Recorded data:
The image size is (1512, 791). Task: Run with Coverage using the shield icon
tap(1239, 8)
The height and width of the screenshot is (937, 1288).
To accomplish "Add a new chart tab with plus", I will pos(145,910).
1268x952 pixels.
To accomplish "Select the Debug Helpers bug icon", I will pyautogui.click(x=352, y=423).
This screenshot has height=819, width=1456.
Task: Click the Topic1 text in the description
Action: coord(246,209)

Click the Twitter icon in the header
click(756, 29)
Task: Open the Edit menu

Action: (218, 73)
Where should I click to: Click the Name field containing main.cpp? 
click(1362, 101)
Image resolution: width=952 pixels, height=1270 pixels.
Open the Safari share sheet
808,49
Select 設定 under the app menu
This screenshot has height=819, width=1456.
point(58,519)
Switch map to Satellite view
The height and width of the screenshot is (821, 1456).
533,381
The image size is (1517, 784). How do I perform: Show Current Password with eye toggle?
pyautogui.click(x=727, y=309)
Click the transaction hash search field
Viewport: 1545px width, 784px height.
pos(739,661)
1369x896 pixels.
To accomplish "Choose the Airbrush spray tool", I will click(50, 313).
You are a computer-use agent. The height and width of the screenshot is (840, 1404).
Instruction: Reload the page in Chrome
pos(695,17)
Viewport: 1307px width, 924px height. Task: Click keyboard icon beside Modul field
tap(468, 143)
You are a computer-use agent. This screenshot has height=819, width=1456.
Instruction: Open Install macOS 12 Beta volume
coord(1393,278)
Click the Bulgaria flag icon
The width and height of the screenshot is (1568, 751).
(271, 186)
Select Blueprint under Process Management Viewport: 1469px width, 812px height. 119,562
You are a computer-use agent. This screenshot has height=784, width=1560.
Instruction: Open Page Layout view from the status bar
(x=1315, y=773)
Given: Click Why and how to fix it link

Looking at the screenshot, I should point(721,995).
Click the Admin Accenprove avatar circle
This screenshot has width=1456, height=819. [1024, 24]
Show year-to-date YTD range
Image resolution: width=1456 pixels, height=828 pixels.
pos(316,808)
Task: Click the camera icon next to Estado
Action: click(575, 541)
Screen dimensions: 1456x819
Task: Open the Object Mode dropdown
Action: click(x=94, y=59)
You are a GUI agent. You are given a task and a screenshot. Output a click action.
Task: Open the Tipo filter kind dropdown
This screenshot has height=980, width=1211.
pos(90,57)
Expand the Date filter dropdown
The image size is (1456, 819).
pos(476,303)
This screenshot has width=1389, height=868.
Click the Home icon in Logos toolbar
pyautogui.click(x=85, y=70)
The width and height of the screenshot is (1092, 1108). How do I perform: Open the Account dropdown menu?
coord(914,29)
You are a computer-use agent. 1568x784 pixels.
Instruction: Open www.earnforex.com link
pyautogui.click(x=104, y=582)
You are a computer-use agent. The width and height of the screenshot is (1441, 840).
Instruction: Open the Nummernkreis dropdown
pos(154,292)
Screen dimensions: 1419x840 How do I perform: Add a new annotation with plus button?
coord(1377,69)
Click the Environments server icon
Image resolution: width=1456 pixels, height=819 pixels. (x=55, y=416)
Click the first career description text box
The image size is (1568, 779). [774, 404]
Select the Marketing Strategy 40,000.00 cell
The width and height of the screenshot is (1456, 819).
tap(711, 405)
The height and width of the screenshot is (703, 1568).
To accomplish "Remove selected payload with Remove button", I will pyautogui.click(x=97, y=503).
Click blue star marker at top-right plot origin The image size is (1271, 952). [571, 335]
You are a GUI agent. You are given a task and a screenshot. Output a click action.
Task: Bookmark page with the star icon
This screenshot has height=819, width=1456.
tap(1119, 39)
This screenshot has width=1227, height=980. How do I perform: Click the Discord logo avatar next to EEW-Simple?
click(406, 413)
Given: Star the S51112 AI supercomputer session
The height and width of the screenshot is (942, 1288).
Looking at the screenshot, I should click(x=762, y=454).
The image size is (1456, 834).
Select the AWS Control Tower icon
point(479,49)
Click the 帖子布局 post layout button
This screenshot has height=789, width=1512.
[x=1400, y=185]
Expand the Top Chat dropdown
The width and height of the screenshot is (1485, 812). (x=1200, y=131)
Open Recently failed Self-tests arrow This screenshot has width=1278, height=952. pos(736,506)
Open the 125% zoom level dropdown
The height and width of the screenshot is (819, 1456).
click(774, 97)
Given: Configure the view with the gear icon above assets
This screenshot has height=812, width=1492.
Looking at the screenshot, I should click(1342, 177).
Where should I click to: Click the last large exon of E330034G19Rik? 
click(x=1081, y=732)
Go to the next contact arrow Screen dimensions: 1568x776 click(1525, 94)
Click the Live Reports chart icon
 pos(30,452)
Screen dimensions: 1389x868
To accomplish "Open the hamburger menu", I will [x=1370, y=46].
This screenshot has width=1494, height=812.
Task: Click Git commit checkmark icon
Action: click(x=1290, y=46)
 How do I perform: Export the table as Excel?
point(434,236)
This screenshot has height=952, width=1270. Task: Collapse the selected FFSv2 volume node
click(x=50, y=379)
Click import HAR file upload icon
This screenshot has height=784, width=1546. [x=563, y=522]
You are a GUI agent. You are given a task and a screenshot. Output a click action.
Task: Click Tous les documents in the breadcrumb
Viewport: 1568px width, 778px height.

_WHAT IS REQUIRED_. Go through the data and return every record exactly.

_ANSWER TO THE PROBLEM_.
The image size is (1512, 791). Task: Run with Coverage using the shield icon
tap(1239, 8)
The height and width of the screenshot is (937, 1288).
To accomplish "Add a new chart tab with plus", I will pos(145,910).
1268x952 pixels.
To accomplish "Select the Debug Helpers bug icon", I will pyautogui.click(x=352, y=423).
This screenshot has height=819, width=1456.
Task: Click the Topic1 text in the description
Action: coord(246,209)

Click the Twitter icon in the header
click(756, 29)
Task: Open the Edit menu

Action: (218, 73)
Where should I click to: Click the Name field containing main.cpp? 
click(1362, 101)
Image resolution: width=952 pixels, height=1270 pixels.
Open the Safari share sheet
808,49
Select 設定 under the app menu
This screenshot has height=819, width=1456.
point(58,519)
Switch map to Satellite view
The height and width of the screenshot is (821, 1456).
533,381
The image size is (1517, 784). How do I perform: Show Current Password with eye toggle?
pyautogui.click(x=727, y=309)
Click the transaction hash search field
Viewport: 1545px width, 784px height.
pos(739,661)
1369x896 pixels.
To accomplish "Choose the Airbrush spray tool", I will click(50, 313).
You are a computer-use agent. The height and width of the screenshot is (840, 1404).
Instruction: Reload the page in Chrome
pos(695,17)
Viewport: 1307px width, 924px height. Task: Click keyboard icon beside Modul field
tap(468, 143)
You are a computer-use agent. This screenshot has height=819, width=1456.
Instruction: Open Install macOS 12 Beta volume
coord(1393,278)
Click the Bulgaria flag icon
The width and height of the screenshot is (1568, 751).
(271, 186)
Select Blueprint under Process Management Viewport: 1469px width, 812px height. 119,562
You are a computer-use agent. This screenshot has height=784, width=1560.
Instruction: Open Page Layout view from the status bar
(x=1315, y=773)
Given: Click Why and how to fix it link

Looking at the screenshot, I should point(721,995).
Click the Admin Accenprove avatar circle
This screenshot has width=1456, height=819. [1024, 24]
Show year-to-date YTD range
Image resolution: width=1456 pixels, height=828 pixels.
pos(316,808)
Task: Click the camera icon next to Estado
Action: click(575, 541)
Screen dimensions: 1456x819
Task: Open the Object Mode dropdown
Action: click(x=94, y=59)
You are a GUI agent. You are given a task and a screenshot. Output a click action.
Task: Open the Tipo filter kind dropdown
This screenshot has height=980, width=1211.
pos(90,57)
Expand the Date filter dropdown
The image size is (1456, 819).
pos(476,303)
This screenshot has width=1389, height=868.
Click the Home icon in Logos toolbar
pyautogui.click(x=85, y=70)
The width and height of the screenshot is (1092, 1108). How do I perform: Open the Account dropdown menu?
coord(914,29)
You are a computer-use agent. 1568x784 pixels.
Instruction: Open www.earnforex.com link
pyautogui.click(x=104, y=582)
You are a computer-use agent. The width and height of the screenshot is (1441, 840).
Instruction: Open the Nummernkreis dropdown
pos(154,292)
Screen dimensions: 1419x840 How do I perform: Add a new annotation with plus button?
coord(1377,69)
Click the Environments server icon
Image resolution: width=1456 pixels, height=819 pixels. (x=55, y=416)
Click the first career description text box
The image size is (1568, 779). [774, 404]
Select the Marketing Strategy 40,000.00 cell
The width and height of the screenshot is (1456, 819).
tap(711, 405)
The height and width of the screenshot is (703, 1568).
To accomplish "Remove selected payload with Remove button", I will pyautogui.click(x=97, y=503).
Click blue star marker at top-right plot origin The image size is (1271, 952). [571, 335]
You are a GUI agent. You are given a task and a screenshot. Output a click action.
Task: Bookmark page with the star icon
This screenshot has height=819, width=1456.
tap(1119, 39)
This screenshot has width=1227, height=980. How do I perform: Click the Discord logo avatar next to EEW-Simple?
click(406, 413)
Given: Star the S51112 AI supercomputer session
The height and width of the screenshot is (942, 1288).
Looking at the screenshot, I should click(x=762, y=454).
The image size is (1456, 834).
Select the AWS Control Tower icon
point(479,49)
Click the 帖子布局 post layout button
This screenshot has height=789, width=1512.
[x=1400, y=185]
Expand the Top Chat dropdown
The width and height of the screenshot is (1485, 812). (x=1200, y=131)
Open Recently failed Self-tests arrow This screenshot has width=1278, height=952. pos(736,506)
Open the 125% zoom level dropdown
The height and width of the screenshot is (819, 1456).
click(774, 97)
Given: Configure the view with the gear icon above assets
This screenshot has height=812, width=1492.
Looking at the screenshot, I should click(1342, 177).
Where should I click to: Click the last large exon of E330034G19Rik? 
click(x=1081, y=732)
Go to the next contact arrow Screen dimensions: 1568x776 click(1525, 94)
Click the Live Reports chart icon
 pos(30,452)
Screen dimensions: 1389x868
To accomplish "Open the hamburger menu", I will [x=1370, y=46].
This screenshot has width=1494, height=812.
Task: Click Git commit checkmark icon
Action: click(x=1290, y=46)
 How do I perform: Export the table as Excel?
point(434,236)
This screenshot has height=952, width=1270. Task: Collapse the selected FFSv2 volume node
click(x=50, y=379)
Click import HAR file upload icon
This screenshot has height=784, width=1546. [x=563, y=522]
You are a GUI agent. You are given a task and a screenshot. Output a click action.
Task: Click Tous les documents in the breadcrumb
Viewport: 1568px width, 778px height.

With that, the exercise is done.